EXERCISE AIM — Copy the records below word for word, keeping every line and character unchanged.

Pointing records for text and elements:
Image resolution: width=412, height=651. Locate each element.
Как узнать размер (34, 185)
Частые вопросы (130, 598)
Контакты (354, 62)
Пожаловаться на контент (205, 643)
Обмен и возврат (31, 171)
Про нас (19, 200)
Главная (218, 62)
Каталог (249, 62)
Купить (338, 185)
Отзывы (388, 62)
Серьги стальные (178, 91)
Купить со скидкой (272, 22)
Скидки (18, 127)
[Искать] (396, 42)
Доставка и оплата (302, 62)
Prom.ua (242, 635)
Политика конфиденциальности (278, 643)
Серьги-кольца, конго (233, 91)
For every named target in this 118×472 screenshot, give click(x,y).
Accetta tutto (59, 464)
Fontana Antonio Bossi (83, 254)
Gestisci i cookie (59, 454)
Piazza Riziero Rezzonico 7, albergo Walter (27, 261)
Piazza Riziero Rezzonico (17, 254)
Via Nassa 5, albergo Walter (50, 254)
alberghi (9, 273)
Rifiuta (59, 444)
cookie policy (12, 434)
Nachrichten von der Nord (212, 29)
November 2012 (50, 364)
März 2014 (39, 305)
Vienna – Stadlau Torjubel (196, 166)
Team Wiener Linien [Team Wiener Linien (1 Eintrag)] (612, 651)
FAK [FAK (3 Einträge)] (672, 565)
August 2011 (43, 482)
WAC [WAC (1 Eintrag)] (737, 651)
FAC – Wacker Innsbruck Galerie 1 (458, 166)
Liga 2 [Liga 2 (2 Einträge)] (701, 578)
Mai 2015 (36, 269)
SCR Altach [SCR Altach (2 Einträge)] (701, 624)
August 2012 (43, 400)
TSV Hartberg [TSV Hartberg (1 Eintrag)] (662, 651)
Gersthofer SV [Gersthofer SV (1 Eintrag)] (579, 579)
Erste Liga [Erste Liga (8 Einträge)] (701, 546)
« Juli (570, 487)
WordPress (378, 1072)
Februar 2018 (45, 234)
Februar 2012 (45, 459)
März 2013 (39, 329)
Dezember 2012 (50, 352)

RESULT OF THE EXERCISE —
Image resolution: width=412, height=651. Locate each element.
Как узнать размер (34, 185)
Частые вопросы (130, 598)
Контакты (354, 62)
Пожаловаться на контент (205, 643)
Обмен и возврат (31, 171)
Про нас (19, 200)
Главная (218, 62)
Каталог (249, 62)
Купить (338, 185)
Отзывы (388, 62)
Серьги стальные (178, 91)
Купить со скидкой (272, 22)
Скидки (18, 127)
[Искать] (396, 42)
Доставка и оплата (302, 62)
Prom.ua (242, 635)
Политика конфиденциальности (278, 643)
Серьги-кольца, конго (233, 91)
For every named target in this 118×472 screenshot, give click(x,y).
Accetta tutto (59, 464)
Fontana Antonio Bossi (83, 254)
Gestisci i cookie (59, 454)
Piazza Riziero Rezzonico 7, albergo Walter (27, 261)
Piazza Riziero Rezzonico (17, 254)
Via Nassa 5, albergo Walter (50, 254)
alberghi (9, 273)
Rifiuta (59, 444)
cookie policy (12, 434)
Nachrichten von der Nord (212, 29)
November 2012 (50, 364)
März 2014 (39, 305)
Vienna – Stadlau Torjubel (196, 166)
Team Wiener Linien [Team Wiener Linien (1 Eintrag)] (612, 651)
FAK [FAK (3 Einträge)] (672, 565)
August 2011 (43, 482)
WAC [WAC (1 Eintrag)] (737, 651)
FAC – Wacker Innsbruck Galerie 1 (458, 166)
Liga 2 [Liga 2 (2 Einträge)] (701, 578)
Mai 2015 (36, 269)
SCR Altach [SCR Altach (2 Einträge)] (701, 624)
August 2012 (43, 400)
TSV Hartberg [TSV Hartberg (1 Eintrag)] (662, 651)
Gersthofer SV [Gersthofer SV (1 Eintrag)] (579, 579)
Erste Liga [Erste Liga (8 Einträge)] (701, 546)
« Juli (570, 487)
WordPress (378, 1072)
Februar 2018 (45, 234)
Februar 2012 (45, 459)
März 2013 (39, 329)
Dezember 2012 (50, 352)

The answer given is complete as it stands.